### [WHAT YOU SHOULD DO]
Copy each line containing the word "computer" from the records that follow, please.

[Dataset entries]
# # # # #
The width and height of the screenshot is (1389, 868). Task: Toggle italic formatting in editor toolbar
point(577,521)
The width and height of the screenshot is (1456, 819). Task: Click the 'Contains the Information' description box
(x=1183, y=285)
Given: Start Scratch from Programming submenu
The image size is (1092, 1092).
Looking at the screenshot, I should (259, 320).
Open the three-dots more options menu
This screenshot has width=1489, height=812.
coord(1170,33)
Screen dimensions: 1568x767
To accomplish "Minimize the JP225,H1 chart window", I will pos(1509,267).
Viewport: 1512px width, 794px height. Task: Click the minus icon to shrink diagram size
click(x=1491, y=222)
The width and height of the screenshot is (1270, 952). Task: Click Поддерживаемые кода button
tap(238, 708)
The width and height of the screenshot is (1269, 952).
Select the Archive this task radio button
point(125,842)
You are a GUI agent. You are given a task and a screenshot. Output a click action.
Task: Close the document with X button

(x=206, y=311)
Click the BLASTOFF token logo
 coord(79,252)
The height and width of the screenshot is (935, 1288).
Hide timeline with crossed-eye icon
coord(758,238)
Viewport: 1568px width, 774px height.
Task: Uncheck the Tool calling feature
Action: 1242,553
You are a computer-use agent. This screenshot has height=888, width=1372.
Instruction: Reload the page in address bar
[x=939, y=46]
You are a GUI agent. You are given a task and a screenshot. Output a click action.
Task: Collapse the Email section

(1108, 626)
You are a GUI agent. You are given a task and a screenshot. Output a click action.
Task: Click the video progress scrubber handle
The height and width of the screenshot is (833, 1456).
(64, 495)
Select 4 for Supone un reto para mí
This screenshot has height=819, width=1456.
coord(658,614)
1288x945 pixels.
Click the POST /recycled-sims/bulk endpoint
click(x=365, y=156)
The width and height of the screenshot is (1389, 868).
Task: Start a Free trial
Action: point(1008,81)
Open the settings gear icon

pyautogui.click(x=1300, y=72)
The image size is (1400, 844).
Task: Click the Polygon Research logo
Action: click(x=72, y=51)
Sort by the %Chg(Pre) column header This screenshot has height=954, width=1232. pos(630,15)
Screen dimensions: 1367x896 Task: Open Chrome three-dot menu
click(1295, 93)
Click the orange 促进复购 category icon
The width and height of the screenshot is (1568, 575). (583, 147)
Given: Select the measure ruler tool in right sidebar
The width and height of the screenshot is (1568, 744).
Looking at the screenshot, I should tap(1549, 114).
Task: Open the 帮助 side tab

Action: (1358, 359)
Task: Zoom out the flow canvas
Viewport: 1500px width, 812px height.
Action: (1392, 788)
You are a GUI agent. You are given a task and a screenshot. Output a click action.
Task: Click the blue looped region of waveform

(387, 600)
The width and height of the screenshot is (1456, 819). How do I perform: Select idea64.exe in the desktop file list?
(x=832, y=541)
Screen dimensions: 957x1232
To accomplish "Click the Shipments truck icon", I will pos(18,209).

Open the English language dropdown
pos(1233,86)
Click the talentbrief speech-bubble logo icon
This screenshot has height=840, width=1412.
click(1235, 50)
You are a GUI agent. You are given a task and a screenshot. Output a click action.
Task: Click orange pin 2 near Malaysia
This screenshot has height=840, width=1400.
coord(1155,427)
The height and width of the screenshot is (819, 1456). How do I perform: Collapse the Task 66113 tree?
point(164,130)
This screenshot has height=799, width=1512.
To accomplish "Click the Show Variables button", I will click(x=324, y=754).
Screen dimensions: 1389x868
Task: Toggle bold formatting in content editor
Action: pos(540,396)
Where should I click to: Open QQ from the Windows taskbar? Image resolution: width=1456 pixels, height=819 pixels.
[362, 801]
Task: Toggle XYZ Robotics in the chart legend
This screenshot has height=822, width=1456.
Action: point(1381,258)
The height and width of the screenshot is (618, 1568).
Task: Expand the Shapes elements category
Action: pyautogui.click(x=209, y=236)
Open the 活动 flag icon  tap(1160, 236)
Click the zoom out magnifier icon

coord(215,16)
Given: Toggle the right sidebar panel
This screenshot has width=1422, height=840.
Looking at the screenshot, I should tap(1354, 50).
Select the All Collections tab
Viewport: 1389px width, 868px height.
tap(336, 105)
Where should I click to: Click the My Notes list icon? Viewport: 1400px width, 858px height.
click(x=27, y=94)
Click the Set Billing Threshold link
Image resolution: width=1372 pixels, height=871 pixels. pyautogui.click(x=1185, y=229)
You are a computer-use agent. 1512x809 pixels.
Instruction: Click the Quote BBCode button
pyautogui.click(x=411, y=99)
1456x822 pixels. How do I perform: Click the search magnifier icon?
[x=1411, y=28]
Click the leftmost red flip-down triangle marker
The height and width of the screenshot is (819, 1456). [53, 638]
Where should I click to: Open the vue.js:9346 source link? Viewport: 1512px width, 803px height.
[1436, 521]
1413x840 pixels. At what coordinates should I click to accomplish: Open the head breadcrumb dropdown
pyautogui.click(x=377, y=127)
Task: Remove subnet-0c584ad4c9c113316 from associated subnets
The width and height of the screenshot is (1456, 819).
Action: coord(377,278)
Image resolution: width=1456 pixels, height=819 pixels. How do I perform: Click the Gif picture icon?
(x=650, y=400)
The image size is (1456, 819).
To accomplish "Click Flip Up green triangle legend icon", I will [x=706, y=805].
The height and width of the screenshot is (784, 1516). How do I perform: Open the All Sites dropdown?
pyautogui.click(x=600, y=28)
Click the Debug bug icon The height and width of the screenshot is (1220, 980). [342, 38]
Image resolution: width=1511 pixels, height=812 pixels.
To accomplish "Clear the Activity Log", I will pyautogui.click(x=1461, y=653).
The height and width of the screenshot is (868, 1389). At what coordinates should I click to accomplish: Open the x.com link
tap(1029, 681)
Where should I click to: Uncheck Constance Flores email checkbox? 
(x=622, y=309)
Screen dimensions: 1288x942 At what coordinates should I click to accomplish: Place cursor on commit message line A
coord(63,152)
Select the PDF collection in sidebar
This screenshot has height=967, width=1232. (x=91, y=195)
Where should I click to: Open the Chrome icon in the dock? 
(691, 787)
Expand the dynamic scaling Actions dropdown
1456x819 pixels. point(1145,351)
# # # # #
### [SOLUTION TO THE PROBLEM]
You are a computer-use agent. This screenshot has height=888, width=1372.
You are a computer-use agent. 1512x809 pixels.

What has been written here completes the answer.